'Lab rats': Ronnie O'Sullivan
London (AFP) - Ronnie O’Sullivan claims snooker stars are being treated like “lab rats” at this year’s World Championship over the decision to allow spectators into snooker’s premier event.
O’Sullivan, a five-time world champion, launched his attack on the plan after asthma-suffering fellow player Anthony Hamilton said he fears for his health at Sheffield’s Crucible Theatre.
The World Championship, which starts on Friday, is one of three sports events in Britain used to test the safe return of fans in the coronavirus pandemic.
O’Sullivan, who will start his campaign against Thailand’s Thepchaiya Un-Nooh on Sunday, said: “They’re treating this snooker event like lab rats really, so what can you do? You can sit here and complain and say it isn’t right, but it is what it is.
“Maybe they have to start doing tests on crowds at some point. You’ve got to start somewhere, (so why not) start with snooker players - less insurance to pay out for Anthony Hamilton than there is for Lewis Hamilton.
“I defy anybody, if they’ve been keeping their distance from people for four months, to say, ‘oh right, now you’ve got to go into a room full of people’ - unless you’ve got a death wish, and some people have in many ways and they just don’t care.
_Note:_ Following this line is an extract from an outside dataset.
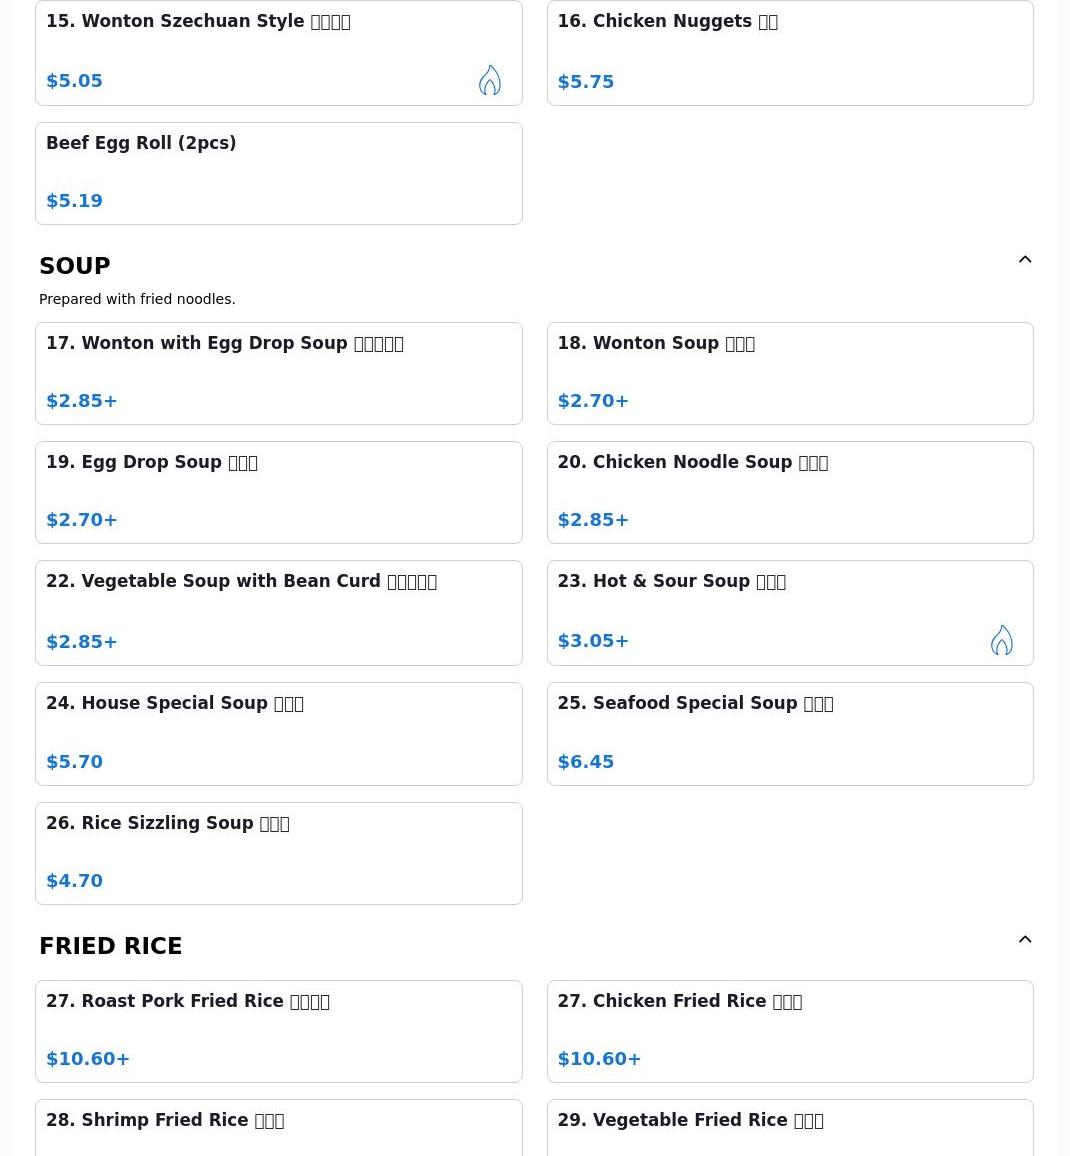Choose 18. Wonton Soup item card
This screenshot has width=1070, height=1156.
789,373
“But if you’re one of those people who happens to care about your health and are taking it seriously, I totally get how he (Hamilton) feels.”
Declining to directly address O’Sullivan’s comments, World Snooker Tour referenced an earlier statement in which they stressed safety was of “paramount concern”, and the choice of the Crucible to stage the first indoor event with an audience constituted a “fantastic triumph” for the game.”
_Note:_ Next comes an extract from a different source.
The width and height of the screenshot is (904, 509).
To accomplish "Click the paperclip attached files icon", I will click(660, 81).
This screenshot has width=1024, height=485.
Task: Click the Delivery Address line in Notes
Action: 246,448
Spectators with tickets for sessions of this year’s event must undergo a series of strict protocols prior and during their visit, including signing a code of conduct and wearing face masks as they make their way to their seats, although they can be removed during play.
O’Sullivan declined to elaborate on why he had made the decision to play in the tournament, despite his belief that it was “not a risk worth taking”.
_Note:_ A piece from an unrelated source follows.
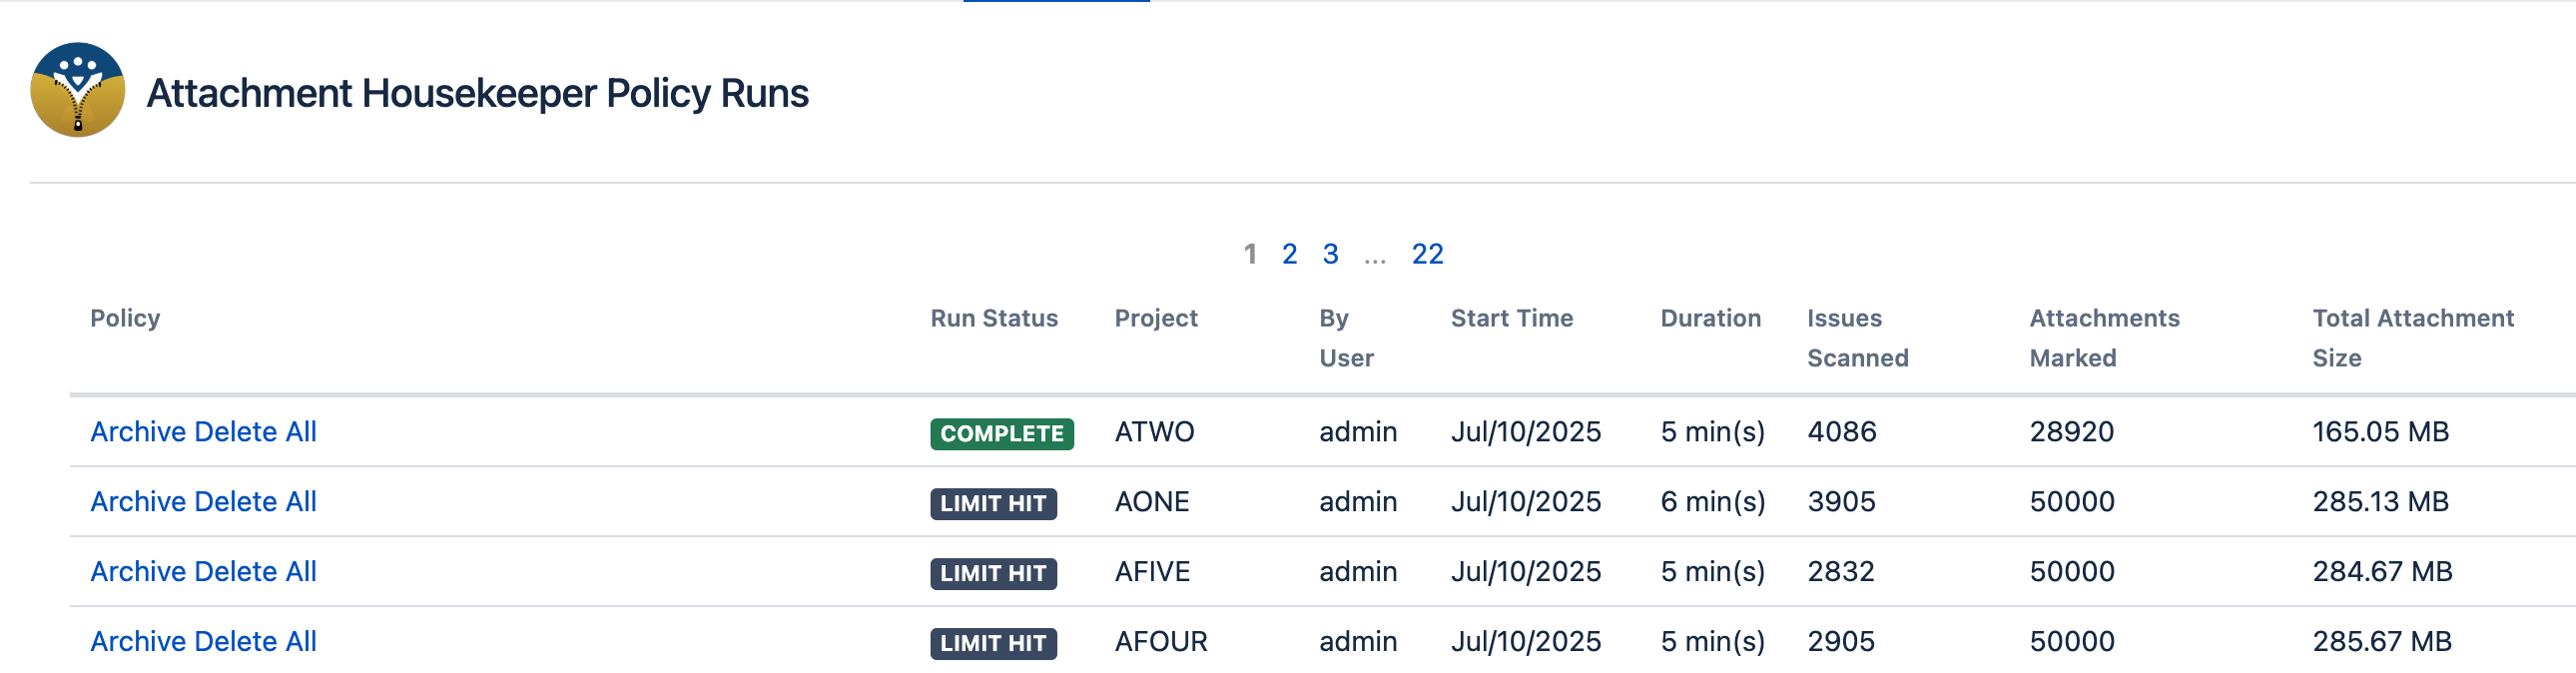Viewport: 2576px width, 673px height.
Task: Click the Duration column header
Action: tap(1710, 318)
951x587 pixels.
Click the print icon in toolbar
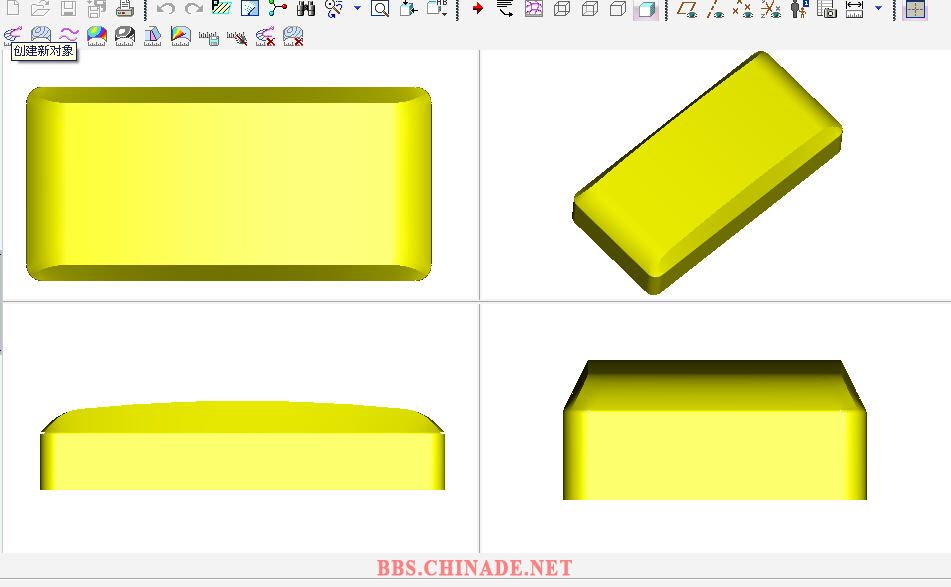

“I have the option not to play, but I’ve decided to play. I’ve got my plan in place, I’ll pitch up to play and hope everything’s fine, and if I don’t feel comfortable we’ll have to decide at that point,” he said.
“I am still very careful about who I hang around with and where I go. It’s not just me who is affected - my mum is high risk, she had pneumonia last year, so I actually haven’t come within 20 feet of my mum.
“I’ve known people that have died from Covid-19. It hits home a lot harder when you’ve experienced someone dying and you’ve experienced the reality of talking to someone on the front line, telling you the actual reality of what it’s like.”